------ TASK DATA ------

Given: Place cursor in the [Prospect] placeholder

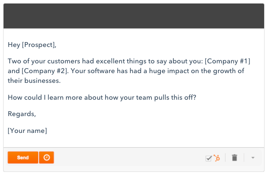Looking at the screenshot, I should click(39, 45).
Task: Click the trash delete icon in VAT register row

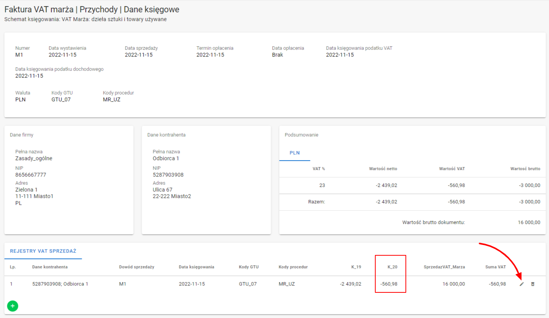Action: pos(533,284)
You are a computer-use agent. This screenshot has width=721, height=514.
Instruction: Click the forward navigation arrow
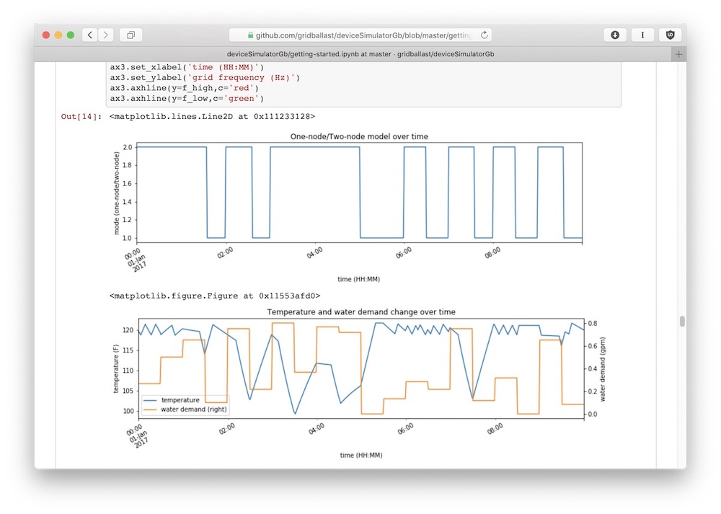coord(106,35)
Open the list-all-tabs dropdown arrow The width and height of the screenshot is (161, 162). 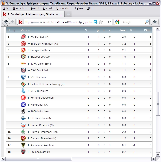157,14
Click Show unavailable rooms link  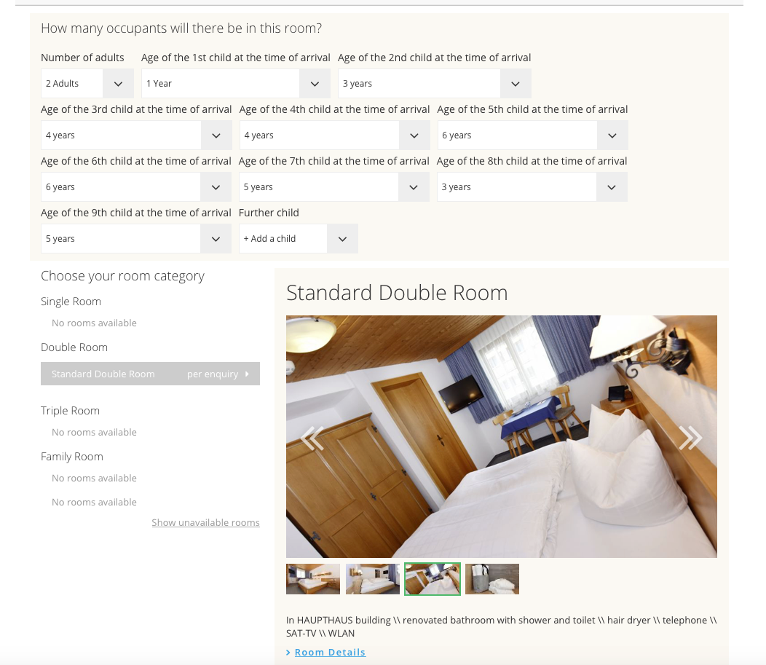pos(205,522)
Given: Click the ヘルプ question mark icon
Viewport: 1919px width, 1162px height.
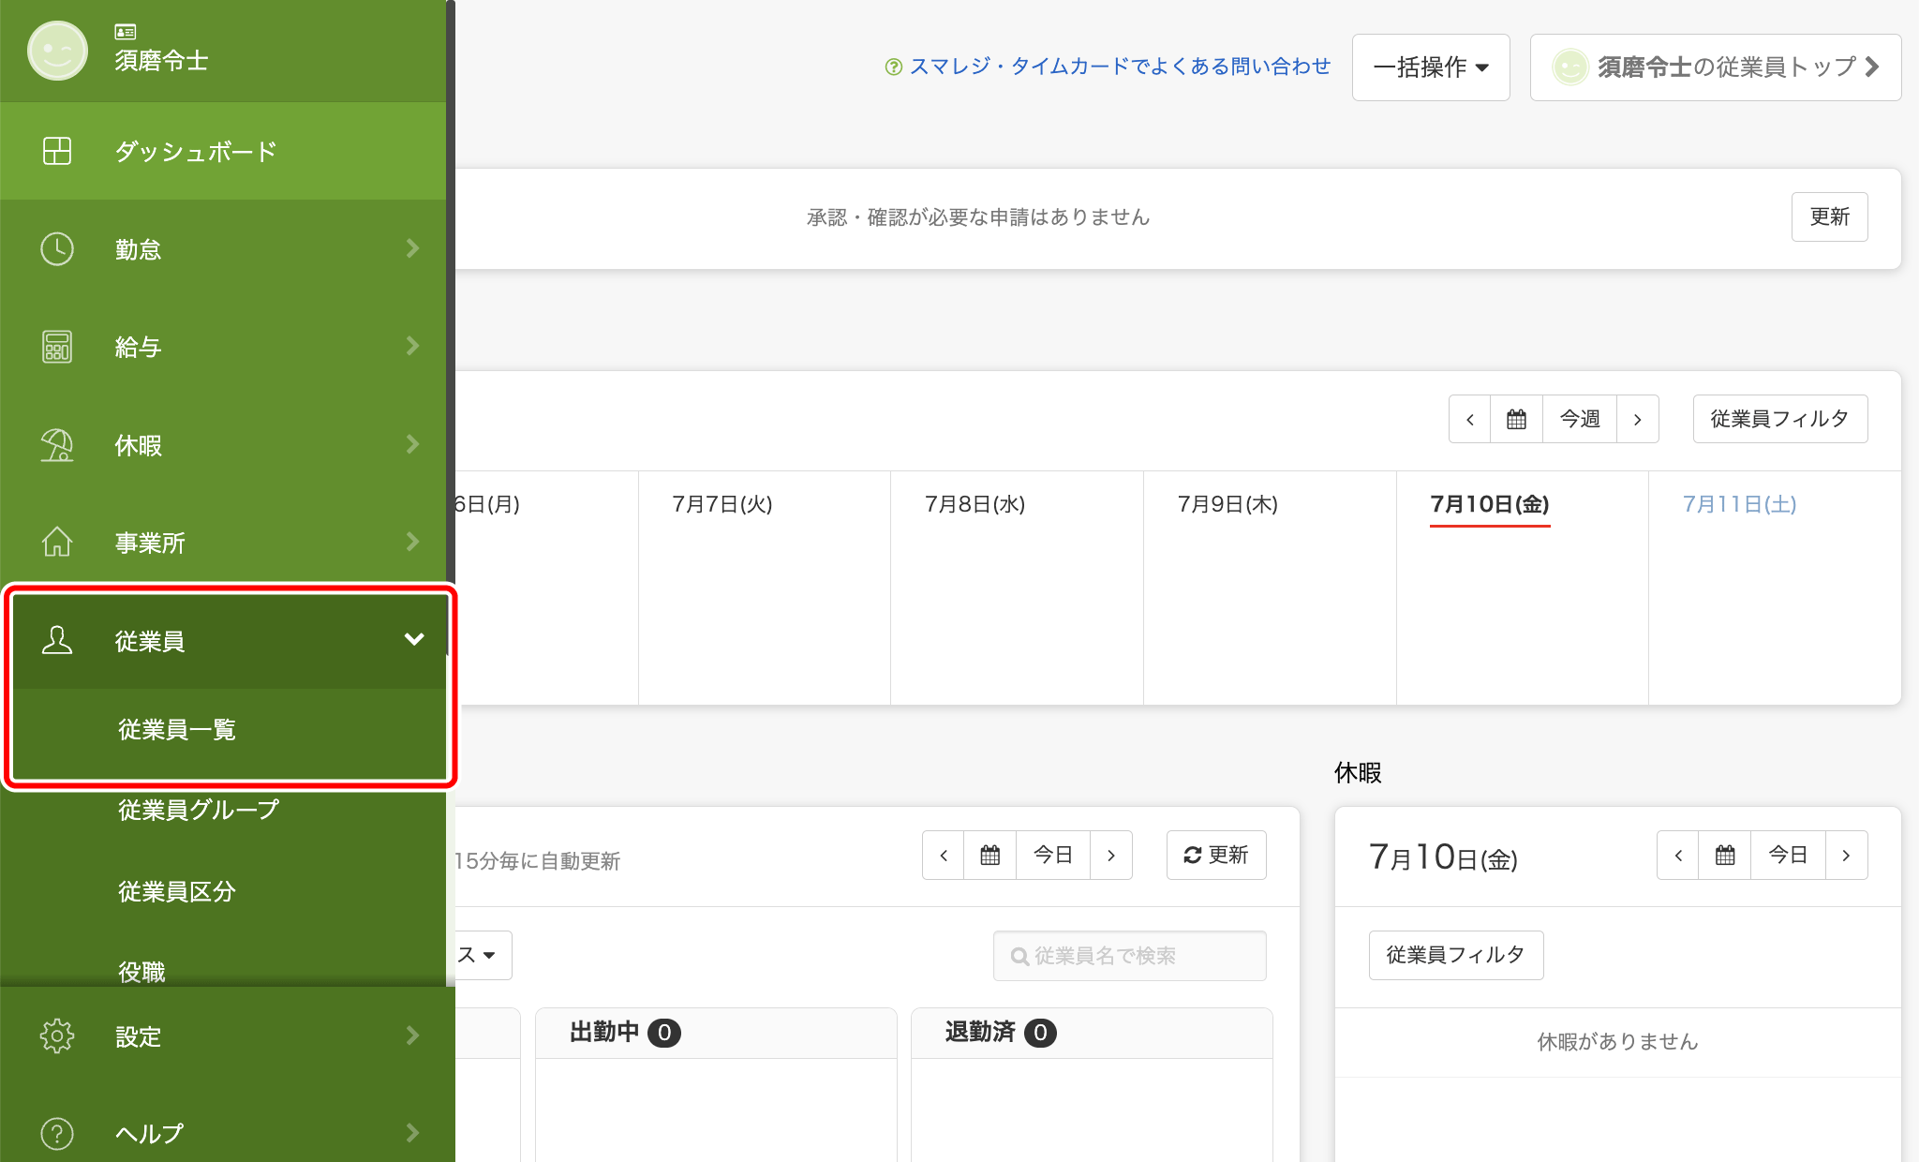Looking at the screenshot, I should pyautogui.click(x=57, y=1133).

------
------ TASK DATA ------

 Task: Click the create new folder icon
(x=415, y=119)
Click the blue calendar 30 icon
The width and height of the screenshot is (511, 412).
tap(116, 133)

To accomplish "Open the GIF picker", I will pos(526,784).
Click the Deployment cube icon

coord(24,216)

------
------ TASK DATA ------

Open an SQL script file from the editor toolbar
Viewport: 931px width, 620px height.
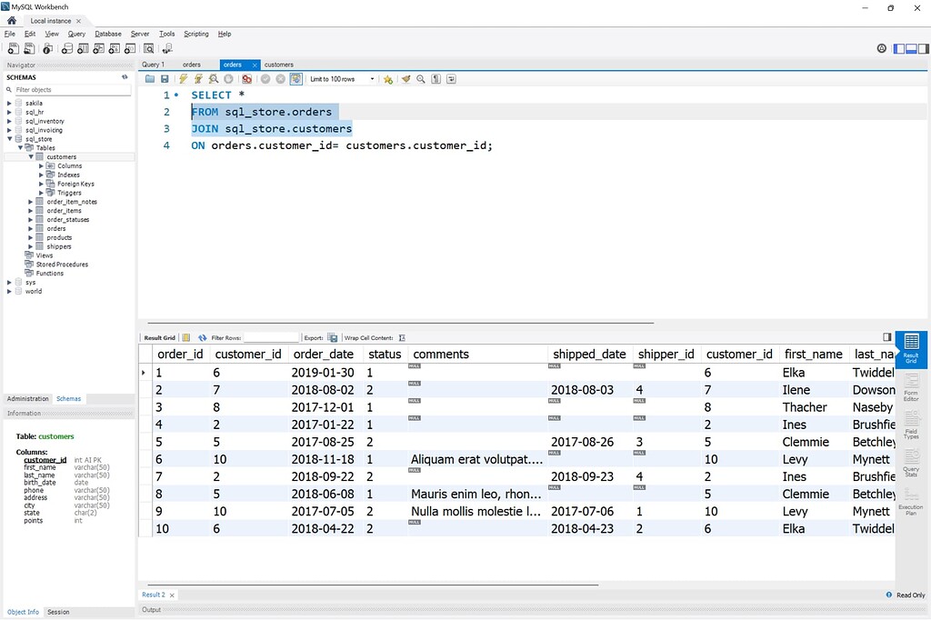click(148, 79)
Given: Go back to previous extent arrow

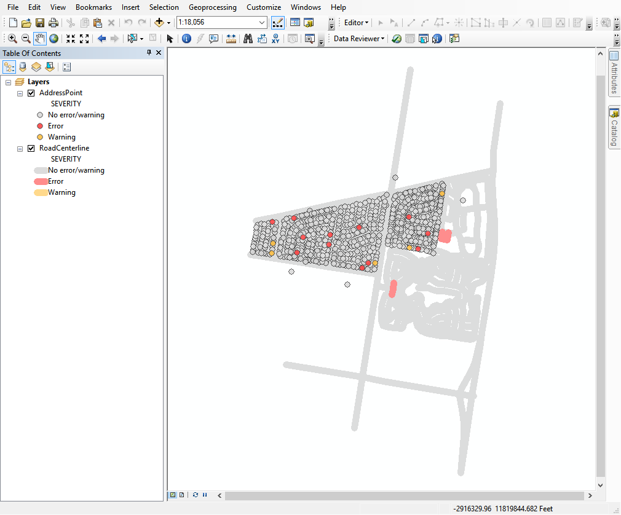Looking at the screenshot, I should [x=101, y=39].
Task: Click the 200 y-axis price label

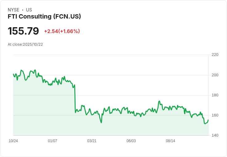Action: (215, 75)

------

* [TASK REQUIREMENTS]: Your output should be the lines above from the one that contains "Given: Place cursor" through the one that contains "You are a computer-use", word for word, with pictures left out.

* [TASK RESULT]:
Given: Place cursor in the [Prospect] placeholder

Looking at the screenshot, I should click(39, 45).
Task: Click the trash delete icon in VAT register row

Action: pos(533,284)
You are a computer-use agent. This screenshot has width=721, height=514.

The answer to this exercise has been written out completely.